SELECTED TEXT:
____________________
Building AI tools for real businesses
We build AI tools that solve actual problems. From streamlining operations to boosting innovation, we make AI practical and profitable for you.
We are building Sirji as an open-source framework to create & run custom AI agents for your everyday dev tasks.
A custom agent is a modular AI component designed to execute specific tasks based on predefined pseudocode. Developers articulate their coding style and domain expertise in plain English through pseudocode, enabling Sirji to perform tasks as instructed.
Sirji is implemented as a VS Code extension that provides an interactive chat interface right within your IDE. It leverages the capabilities of VS Code, including the Editor, Terminal, and Project Explorer.
We worked with Blockscout to display complex blockchain transactions in an easily understandable format for non-technical users.
We ran fine-tuning experiments on various models and ended up fine-tuning Llama-2-7b-chat-hf. This work involved collecting and cleaning up training data, maintaining multiple fine-tuning configurations, and evaluating the fine-tuning results such as losses at different epochs, resource utilization, and other key metrics.
Serving the fine-tuned model in production involved working with the Hugging Face Transformers Library and vLLM.
We built an AI-powered vector search (or semantic search) for Jam, a decentralized social app built on the Farcaster protocol.
____________________
WORK INSTRUCTIONS: On the AI tools page, why do developers write pseudocode in plain English for a Sirji custom agent? Answer in one to three sentences. This material comes from a separate source.

[Dataset entries]
____________________
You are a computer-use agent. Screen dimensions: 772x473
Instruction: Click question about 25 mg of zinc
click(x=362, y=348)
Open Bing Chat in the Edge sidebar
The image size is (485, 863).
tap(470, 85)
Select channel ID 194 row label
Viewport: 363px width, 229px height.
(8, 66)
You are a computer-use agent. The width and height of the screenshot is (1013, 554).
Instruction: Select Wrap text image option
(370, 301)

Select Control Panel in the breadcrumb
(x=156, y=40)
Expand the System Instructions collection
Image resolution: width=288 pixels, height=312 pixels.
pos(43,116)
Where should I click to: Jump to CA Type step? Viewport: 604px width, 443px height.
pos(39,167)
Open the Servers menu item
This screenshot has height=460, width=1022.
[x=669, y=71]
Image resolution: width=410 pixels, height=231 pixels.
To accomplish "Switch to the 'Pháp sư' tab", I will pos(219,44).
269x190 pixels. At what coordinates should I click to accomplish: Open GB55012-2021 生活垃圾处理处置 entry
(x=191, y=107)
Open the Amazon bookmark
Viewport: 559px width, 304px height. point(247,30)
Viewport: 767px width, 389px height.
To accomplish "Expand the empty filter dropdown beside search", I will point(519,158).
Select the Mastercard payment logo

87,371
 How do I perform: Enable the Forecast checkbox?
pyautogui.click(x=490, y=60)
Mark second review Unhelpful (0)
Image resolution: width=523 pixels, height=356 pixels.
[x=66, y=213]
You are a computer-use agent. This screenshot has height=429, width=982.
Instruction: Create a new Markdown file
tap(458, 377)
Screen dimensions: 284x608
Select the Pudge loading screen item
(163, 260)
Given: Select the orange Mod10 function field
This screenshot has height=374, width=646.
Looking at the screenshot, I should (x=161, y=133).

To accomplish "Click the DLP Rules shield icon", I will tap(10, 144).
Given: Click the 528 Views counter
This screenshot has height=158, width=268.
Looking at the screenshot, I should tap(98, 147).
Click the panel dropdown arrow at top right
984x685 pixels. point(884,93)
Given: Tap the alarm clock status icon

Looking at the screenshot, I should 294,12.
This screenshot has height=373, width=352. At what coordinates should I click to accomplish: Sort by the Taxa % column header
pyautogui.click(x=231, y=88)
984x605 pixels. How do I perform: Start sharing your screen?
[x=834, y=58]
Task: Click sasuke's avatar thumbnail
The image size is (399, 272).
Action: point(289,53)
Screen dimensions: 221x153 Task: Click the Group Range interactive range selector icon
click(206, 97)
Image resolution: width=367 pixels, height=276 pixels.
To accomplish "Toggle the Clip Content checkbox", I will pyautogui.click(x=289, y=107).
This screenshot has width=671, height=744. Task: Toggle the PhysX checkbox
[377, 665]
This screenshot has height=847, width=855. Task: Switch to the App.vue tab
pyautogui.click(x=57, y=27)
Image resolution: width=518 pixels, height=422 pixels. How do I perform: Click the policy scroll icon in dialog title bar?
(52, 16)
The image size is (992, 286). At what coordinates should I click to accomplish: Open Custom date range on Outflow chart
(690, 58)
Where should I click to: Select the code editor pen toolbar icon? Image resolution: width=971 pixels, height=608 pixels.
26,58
____________________
RESULT OF THE EXERCISE: Developers use pseudocode to set out their coding style and domain expertise in plain English. This lets Sirji carry out tasks as instructed.